• [Records of interface elements]
▬▬▬▬▬▬▬▬▬▬

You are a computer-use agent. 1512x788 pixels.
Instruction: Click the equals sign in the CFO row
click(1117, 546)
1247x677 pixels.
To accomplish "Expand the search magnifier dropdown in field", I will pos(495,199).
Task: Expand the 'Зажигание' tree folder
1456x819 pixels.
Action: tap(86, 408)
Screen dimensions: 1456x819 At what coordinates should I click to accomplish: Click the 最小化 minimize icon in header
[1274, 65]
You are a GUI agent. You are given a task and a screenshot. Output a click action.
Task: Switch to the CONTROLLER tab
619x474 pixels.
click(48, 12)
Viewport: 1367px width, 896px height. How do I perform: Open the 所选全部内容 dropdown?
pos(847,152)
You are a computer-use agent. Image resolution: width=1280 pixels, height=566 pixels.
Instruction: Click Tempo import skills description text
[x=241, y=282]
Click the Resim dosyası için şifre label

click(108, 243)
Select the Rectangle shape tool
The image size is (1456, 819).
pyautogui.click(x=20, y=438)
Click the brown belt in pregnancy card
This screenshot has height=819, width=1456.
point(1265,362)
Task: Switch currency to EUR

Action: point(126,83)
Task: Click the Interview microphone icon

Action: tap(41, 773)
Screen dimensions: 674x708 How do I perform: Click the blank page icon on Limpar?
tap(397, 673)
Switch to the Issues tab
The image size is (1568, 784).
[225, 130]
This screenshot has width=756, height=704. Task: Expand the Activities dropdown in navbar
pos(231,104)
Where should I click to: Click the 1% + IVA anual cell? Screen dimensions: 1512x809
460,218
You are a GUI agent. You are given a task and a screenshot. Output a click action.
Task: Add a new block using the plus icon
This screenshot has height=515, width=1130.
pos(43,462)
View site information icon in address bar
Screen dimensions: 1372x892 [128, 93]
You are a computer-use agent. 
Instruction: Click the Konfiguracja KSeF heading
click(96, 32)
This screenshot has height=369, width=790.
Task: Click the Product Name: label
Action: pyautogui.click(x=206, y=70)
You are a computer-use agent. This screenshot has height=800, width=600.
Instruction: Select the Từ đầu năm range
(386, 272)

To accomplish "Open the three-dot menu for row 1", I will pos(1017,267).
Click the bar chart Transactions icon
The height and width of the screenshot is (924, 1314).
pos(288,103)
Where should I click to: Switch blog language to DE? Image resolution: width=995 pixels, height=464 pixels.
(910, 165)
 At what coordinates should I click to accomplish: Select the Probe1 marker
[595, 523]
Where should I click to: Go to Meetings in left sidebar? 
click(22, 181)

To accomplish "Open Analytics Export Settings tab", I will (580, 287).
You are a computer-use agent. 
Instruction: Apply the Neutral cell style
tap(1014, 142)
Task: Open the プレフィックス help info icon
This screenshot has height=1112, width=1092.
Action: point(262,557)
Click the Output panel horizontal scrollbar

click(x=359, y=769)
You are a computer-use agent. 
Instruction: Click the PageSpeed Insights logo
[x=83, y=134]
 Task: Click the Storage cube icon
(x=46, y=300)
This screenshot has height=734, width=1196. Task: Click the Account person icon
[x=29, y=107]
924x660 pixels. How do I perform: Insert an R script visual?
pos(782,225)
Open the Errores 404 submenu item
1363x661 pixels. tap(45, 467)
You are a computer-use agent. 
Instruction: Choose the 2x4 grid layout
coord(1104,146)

▬▬▬▬▬▬▬▬▬▬

• [Given request] Copy every line of the data above without changing anything.

• [Output for this task]
You are a computer-use agent. 1512x788 pixels.
Instruction: Click the equals sign in the CFO row
click(1117, 546)
1247x677 pixels.
To accomplish "Expand the search magnifier dropdown in field", I will pos(495,199).
Task: Expand the 'Зажигание' tree folder
1456x819 pixels.
Action: tap(86, 408)
Screen dimensions: 1456x819 At what coordinates should I click to accomplish: Click the 最小化 minimize icon in header
[1274, 65]
You are a GUI agent. You are given a task and a screenshot. Output a click action.
Task: Switch to the CONTROLLER tab
619x474 pixels.
click(48, 12)
Viewport: 1367px width, 896px height. How do I perform: Open the 所选全部内容 dropdown?
pos(847,152)
You are a computer-use agent. Image resolution: width=1280 pixels, height=566 pixels.
Instruction: Click Tempo import skills description text
[x=241, y=282]
Click the Resim dosyası için şifre label

click(108, 243)
Select the Rectangle shape tool
The image size is (1456, 819).
pyautogui.click(x=20, y=438)
Click the brown belt in pregnancy card
This screenshot has height=819, width=1456.
point(1265,362)
Task: Switch currency to EUR

Action: point(126,83)
Task: Click the Interview microphone icon

Action: tap(41, 773)
Screen dimensions: 674x708 How do I perform: Click the blank page icon on Limpar?
tap(397, 673)
Switch to the Issues tab
The image size is (1568, 784).
[225, 130]
This screenshot has width=756, height=704. Task: Expand the Activities dropdown in navbar
pos(231,104)
Where should I click to: Click the 1% + IVA anual cell? Screen dimensions: 1512x809
460,218
You are a GUI agent. You are given a task and a screenshot. Output a click action.
Task: Add a new block using the plus icon
This screenshot has height=515, width=1130.
pos(43,462)
View site information icon in address bar
Screen dimensions: 1372x892 [128, 93]
You are a computer-use agent. 
Instruction: Click the Konfiguracja KSeF heading
click(96, 32)
This screenshot has height=369, width=790.
Task: Click the Product Name: label
Action: pyautogui.click(x=206, y=70)
You are a computer-use agent. This screenshot has height=800, width=600.
Instruction: Select the Từ đầu năm range
(386, 272)

To accomplish "Open the three-dot menu for row 1", I will pos(1017,267).
Click the bar chart Transactions icon
The height and width of the screenshot is (924, 1314).
pos(288,103)
Where should I click to: Switch blog language to DE? Image resolution: width=995 pixels, height=464 pixels.
(910, 165)
 At what coordinates should I click to accomplish: Select the Probe1 marker
[595, 523]
Where should I click to: Go to Meetings in left sidebar? 
click(22, 181)

To accomplish "Open Analytics Export Settings tab", I will (580, 287).
You are a computer-use agent. 
Instruction: Apply the Neutral cell style
tap(1014, 142)
Task: Open the プレフィックス help info icon
This screenshot has height=1112, width=1092.
Action: point(262,557)
Click the Output panel horizontal scrollbar

click(x=359, y=769)
You are a computer-use agent. 
Instruction: Click the PageSpeed Insights logo
[x=83, y=134]
 Task: Click the Storage cube icon
(x=46, y=300)
This screenshot has height=734, width=1196. Task: Click the Account person icon
[x=29, y=107]
924x660 pixels. How do I perform: Insert an R script visual?
pos(782,225)
Open the Errores 404 submenu item
1363x661 pixels. tap(45, 467)
You are a computer-use agent. 
Instruction: Choose the 2x4 grid layout
coord(1104,146)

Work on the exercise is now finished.